Если бы я мог это доказать! Хотя бы самому себе. Но нет, никаких
доказательств у меня не было. Кроме одного - того, что мы были
направлены на этот путь насильно, против нашей воли. А это могло
означать, что прорыв к Резервуару - еще одно проявление Нашествия. А
могло и ничего не означать. Я не мог ничего доказать ему, потому что
все мои аргументы он мог обратить против меня же. Я просту чувствовал,
и у меня были основания доверять этому своему чувству. Потому что
тогда, на Джильберте, я не доверился ему.
- Так вот что я скажу тебе, Алексей, - помолчав, сказал Граф, - Я не
отдам приказа прекратить бурение. То, о чем ты просишь, невозможно.

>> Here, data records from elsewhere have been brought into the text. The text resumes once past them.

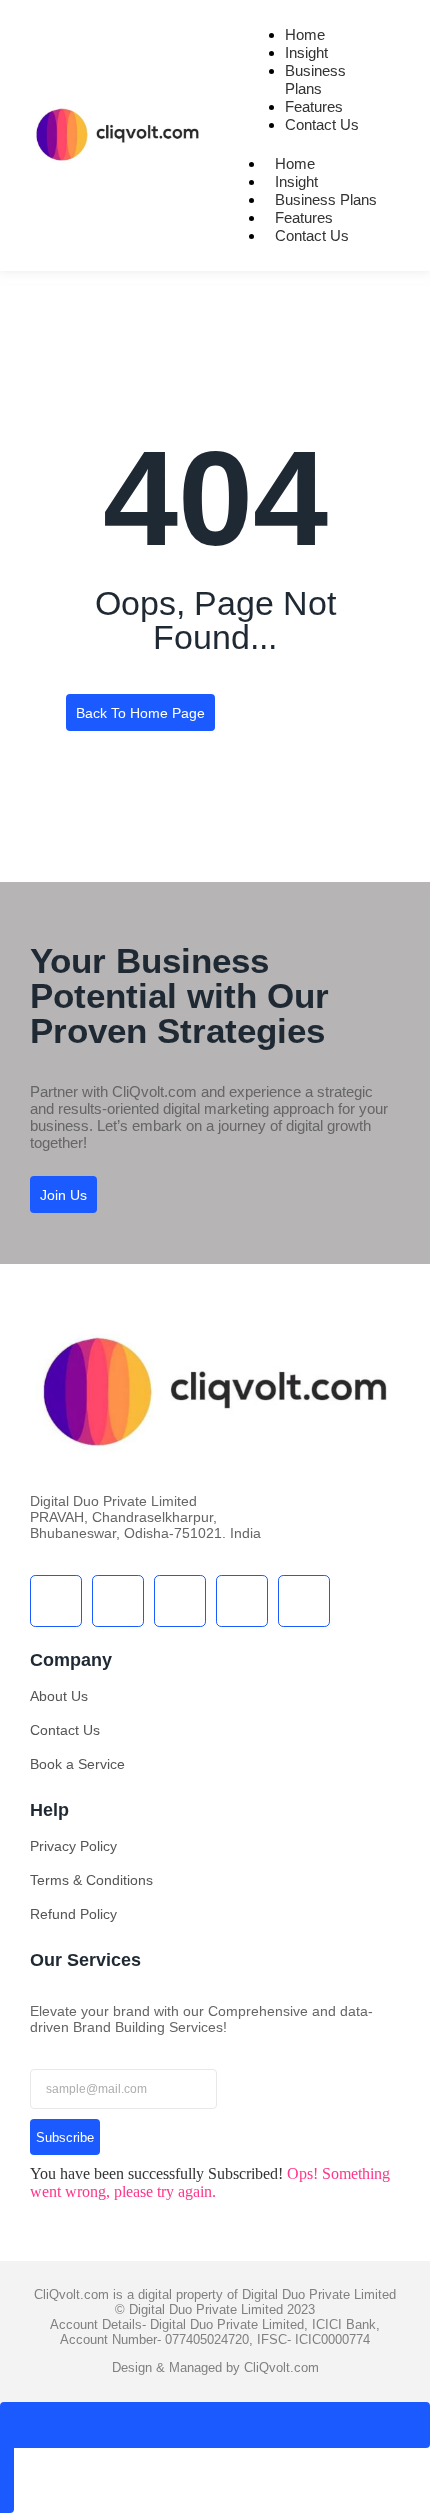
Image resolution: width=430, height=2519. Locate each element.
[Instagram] (242, 1601)
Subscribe (65, 2137)
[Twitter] (118, 1601)
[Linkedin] (304, 1601)
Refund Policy (73, 1914)
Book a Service (77, 1764)
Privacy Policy (73, 1846)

Потому хотя бы, что ты толкаешь нас на предательство - а что есть
предательство, как не высшая степень потери человеческого? Мы не можем
предать онгерритов, каких бы жертв нам это ни стоило. Не можем именно
потому, что это означало бы, что мы принесли сюда Нашествие. Пока
остается надежда, мы будем продолжать бурение. Может быть, меджды
погибли именно потому, что отступили - хотя бы здесь.
- Здесь?
- Вот видишь, - сказал он, - Ты и этого не знаешь. Они побывали здесь
и ушли. Вполне возможно, что они тоже пытались помочь онгерритам. Мы
ведь не знаем, сколько миллионов лет их цивилизация находится в
застывшем состоянии. Пытались помочь - и бросили. А чтобы стать
предателем достаточно предать один раз, и одно предательство всегда
влечет за собой другие. Поэтому мы не бросим онгерритов. Не можем
бросить.
Значит, меджды тоже когда-то здесь были, и я уже не удивился тому, что
не знал этого. Они были здесь и ушли, и это могло означать все, что
угодно. В том числе и самое страшное. Все смешалось у меня в голове.
Все было сказано, и говорить о чем-то еще было бесполезно. Я попытался
подсказать ему единственно возможный выход, но он его не принял. Он
был уже запрограммирован на то, чтобы двигаться к катастрофе - так мне
тогда казалось. А я не мог вмешаться и что-то изменить. Время уходило
безвозвратно. Ни он, ни я не знали, сколько времени нам еще отпущено.
Время уходило безвозвратно, и надо было хоть что-то делать - даже
если в душе и крепла уверенность в том, что все бесполезно.
Я встал, спросил:
- Когда идет следующий транспорт на Туруу?
- Примерно через полчаса, - ответил он, высветив информацию.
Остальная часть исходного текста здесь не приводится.